[과제 안내] 아래 행 가운데 "should"라는 단어가 들어 있는 행을 모두 모아 옮겨 적으세요. 대소문자를 구분합니다.

[입력 자료]
----------------

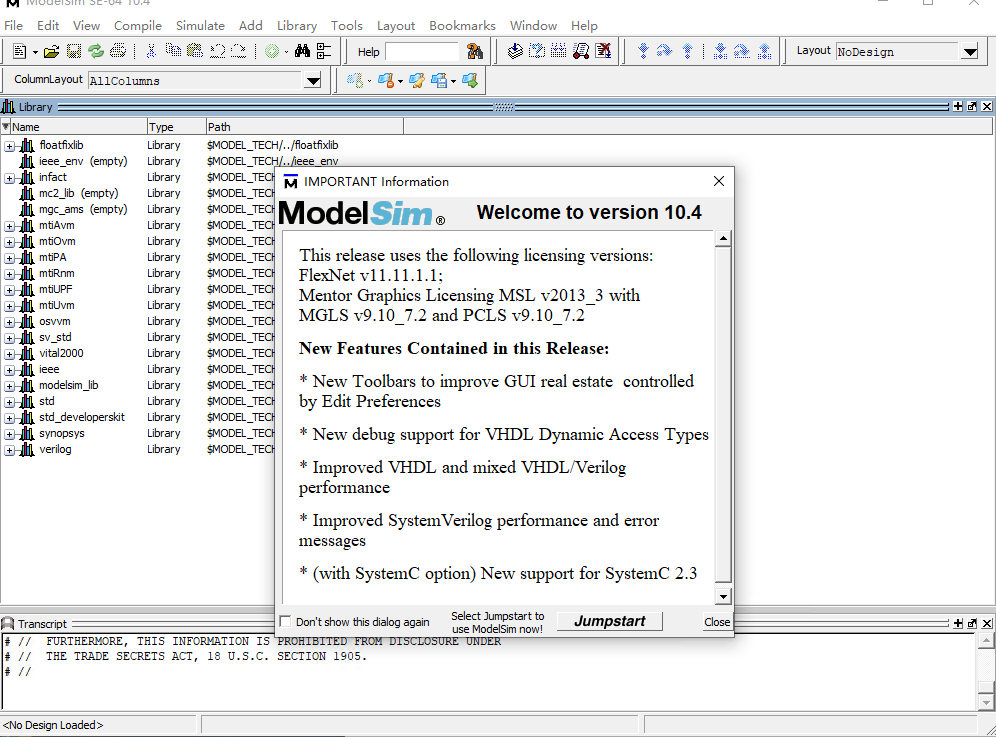Click the Close button in the welcome dialog
Screen dimensions: 996x737
tap(716, 621)
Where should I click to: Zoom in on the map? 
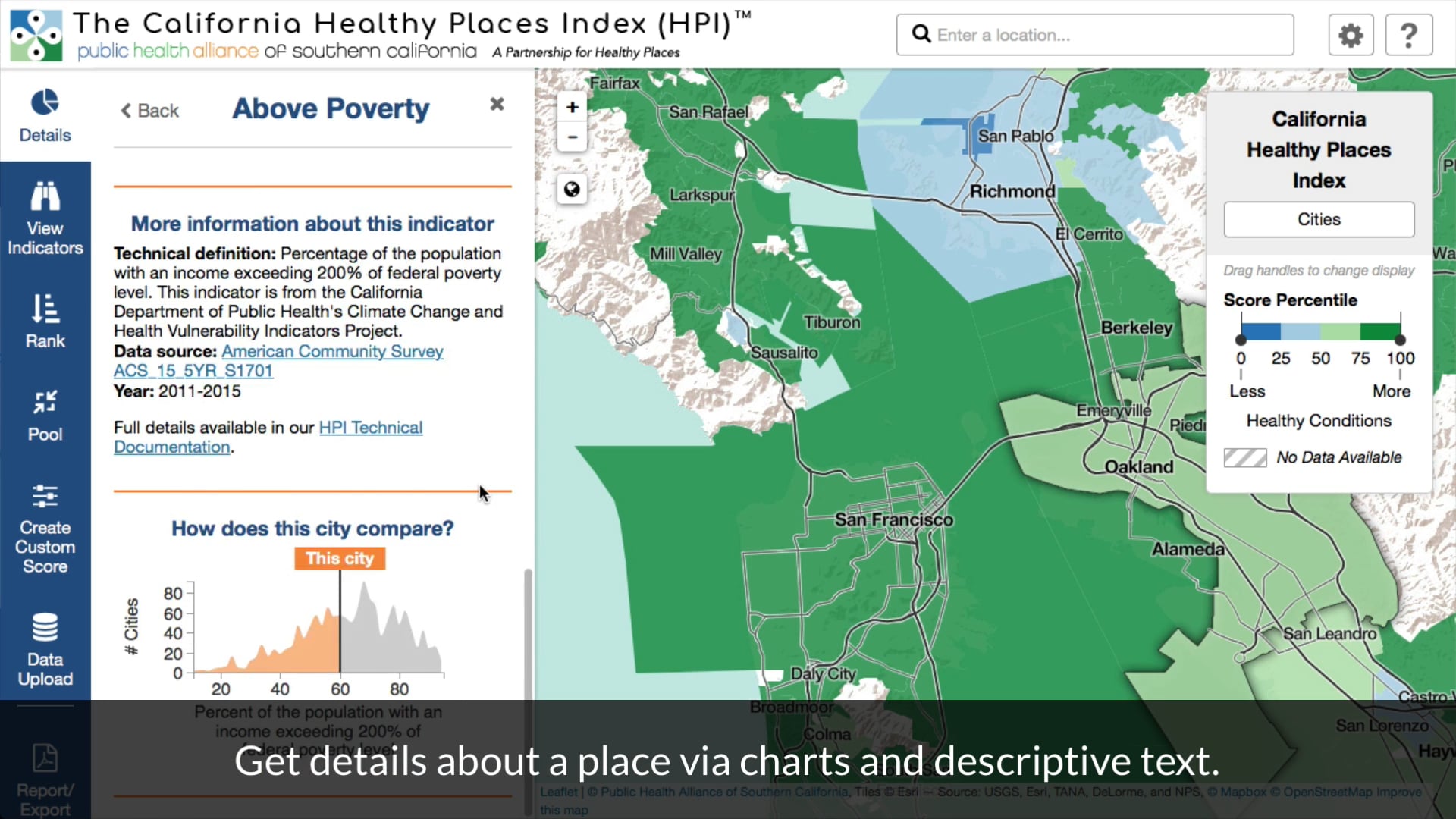pos(572,106)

----------------

[정답]
Where should I click to: Zoom in on the map? 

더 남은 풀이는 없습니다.